Work to complete: Copy, without a single change, each line from the one that holds "The height and" to the bottom of the entries below, and drop any pictures.
[Exercise material — start]
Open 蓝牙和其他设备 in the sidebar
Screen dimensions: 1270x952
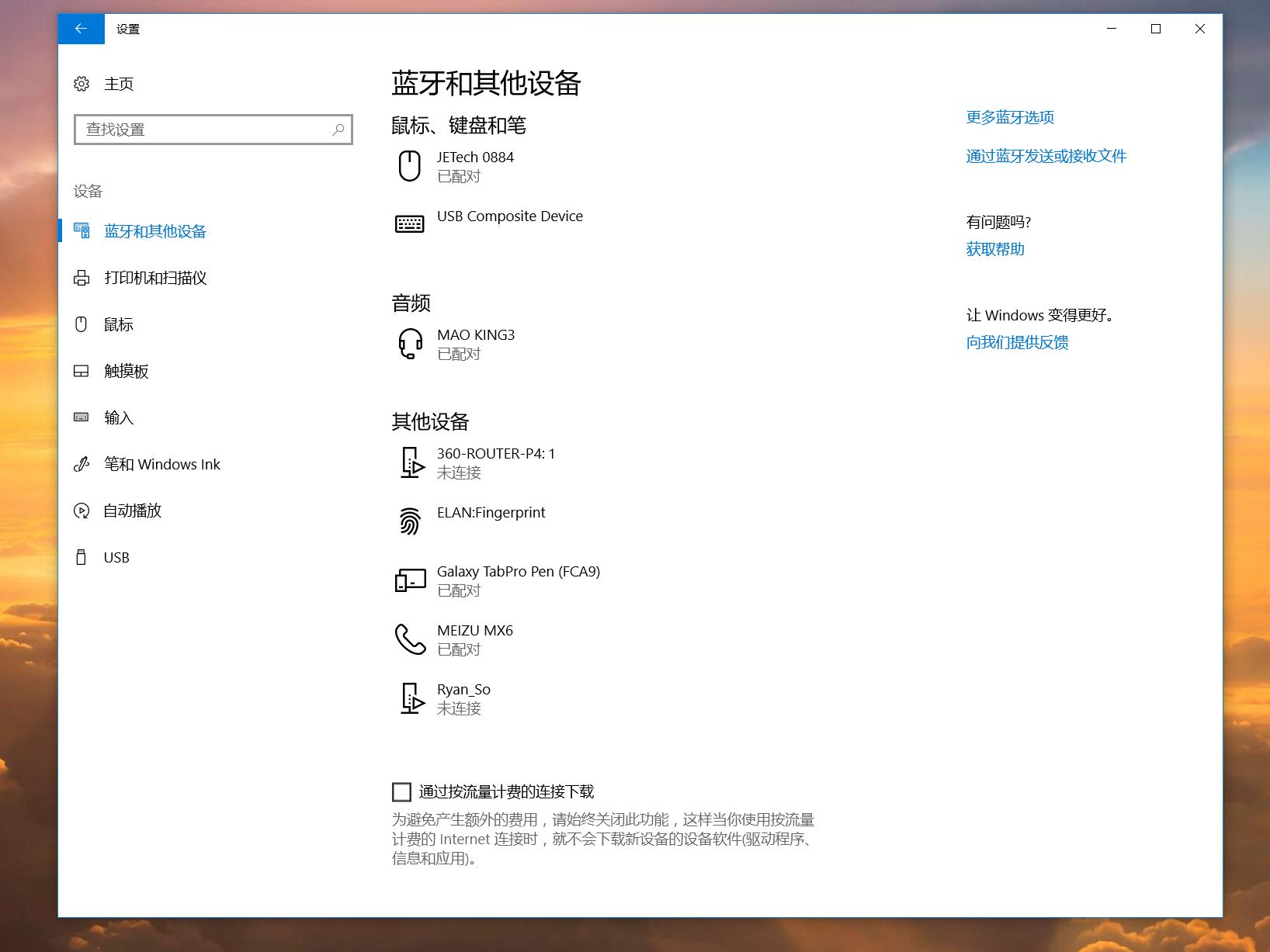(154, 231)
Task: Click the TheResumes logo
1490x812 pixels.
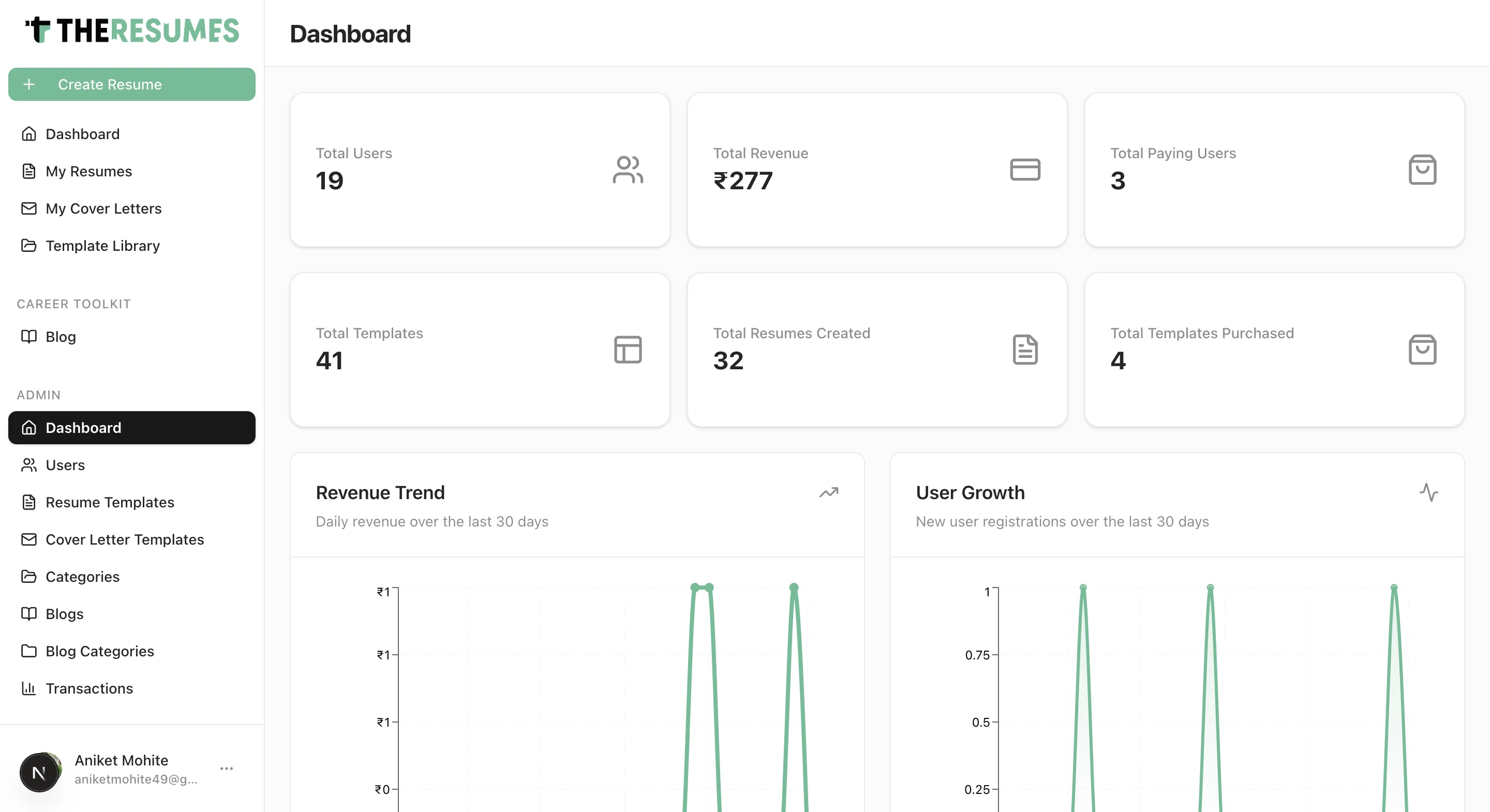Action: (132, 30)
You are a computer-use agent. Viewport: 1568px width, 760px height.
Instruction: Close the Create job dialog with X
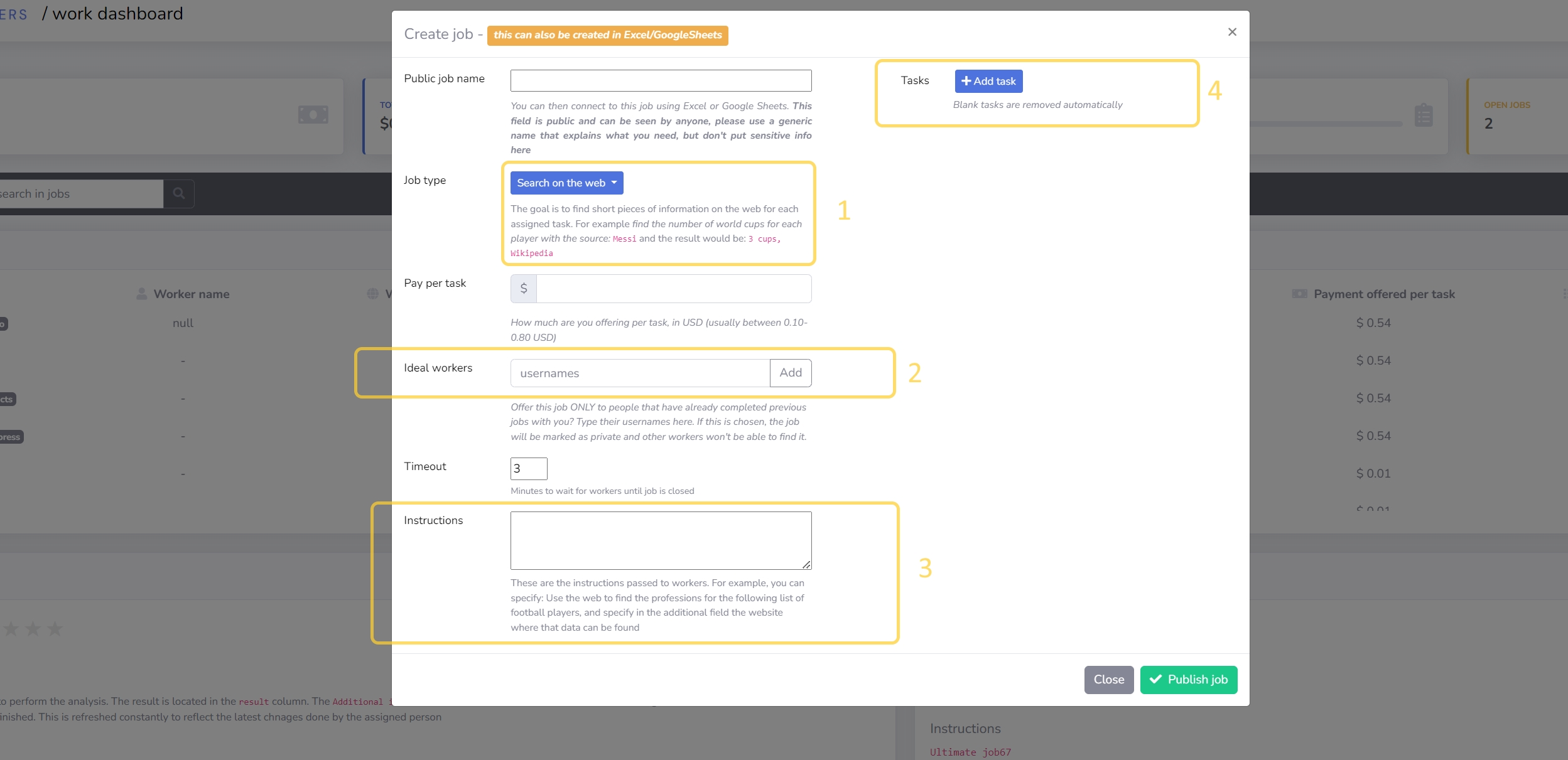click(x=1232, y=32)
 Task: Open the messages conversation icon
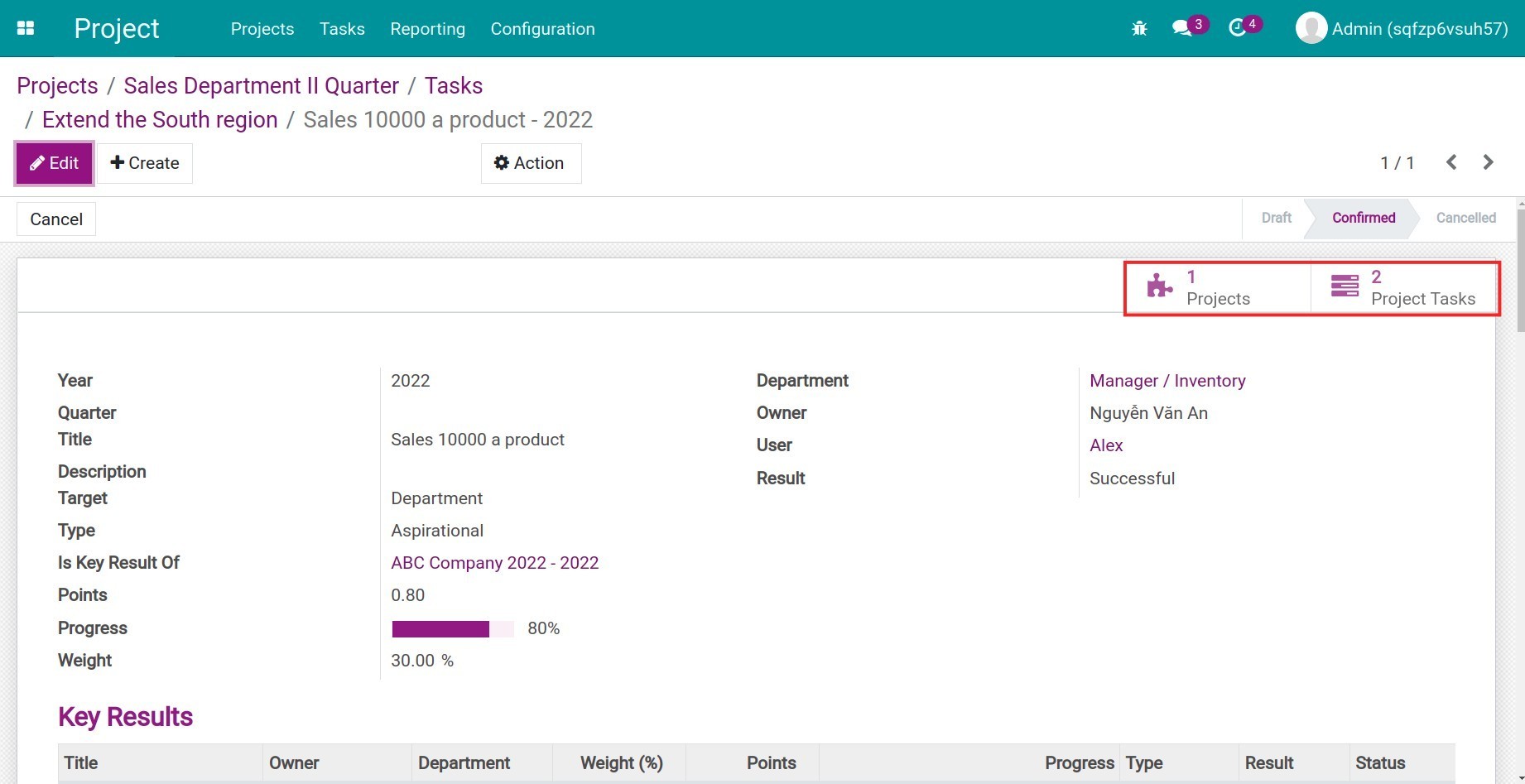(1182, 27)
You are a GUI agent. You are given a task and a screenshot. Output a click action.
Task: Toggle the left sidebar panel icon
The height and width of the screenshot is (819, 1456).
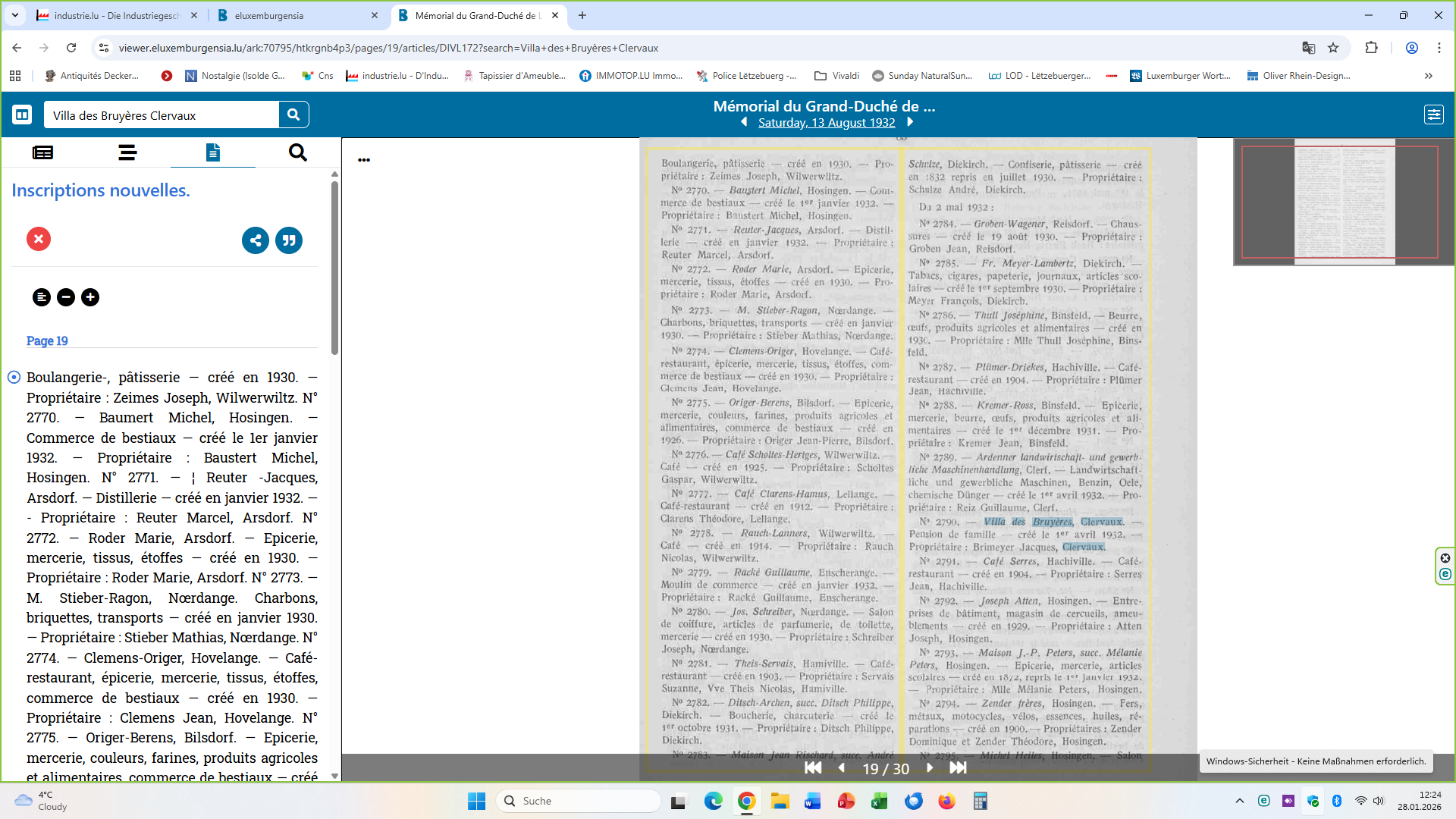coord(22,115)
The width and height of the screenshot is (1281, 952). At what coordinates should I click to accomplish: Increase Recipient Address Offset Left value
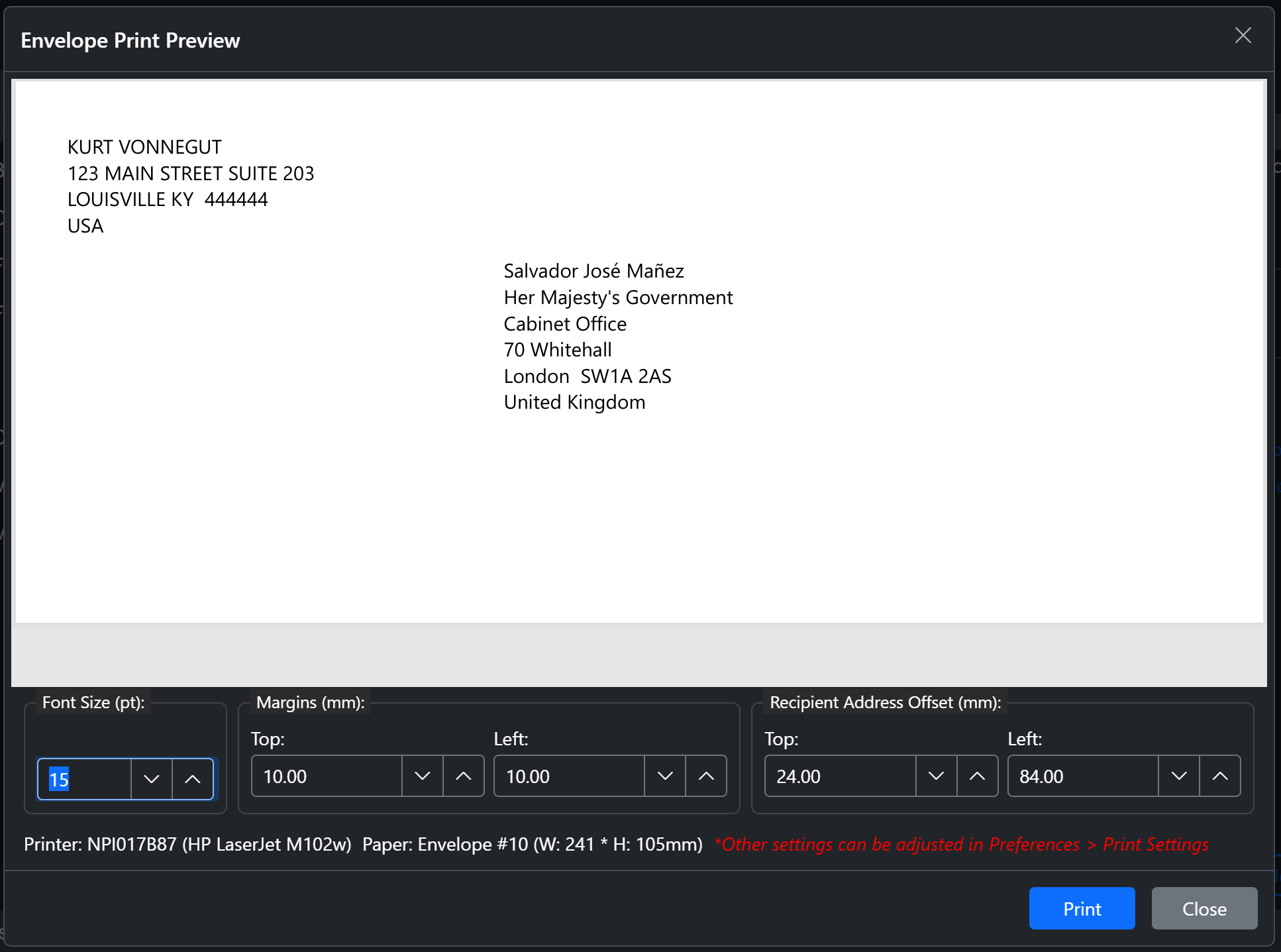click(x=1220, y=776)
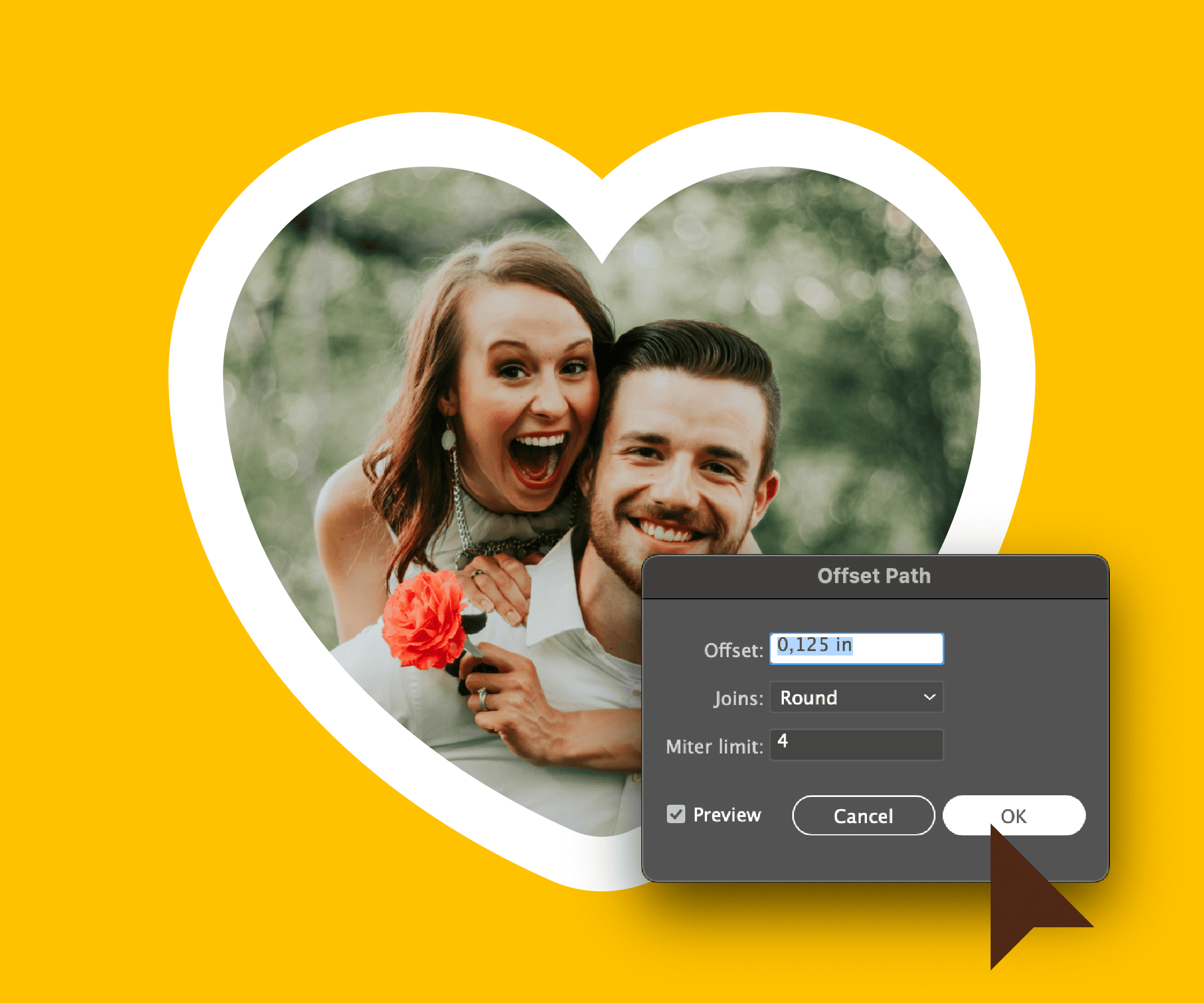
[Exercise material — finish]
Answer box:
The height and width of the screenshot is (819, 1456).
coord(22,115)
The width and height of the screenshot is (1281, 952). At what coordinates should I click to accomplish: Increase Recipient Address Offset Left value
click(x=1220, y=776)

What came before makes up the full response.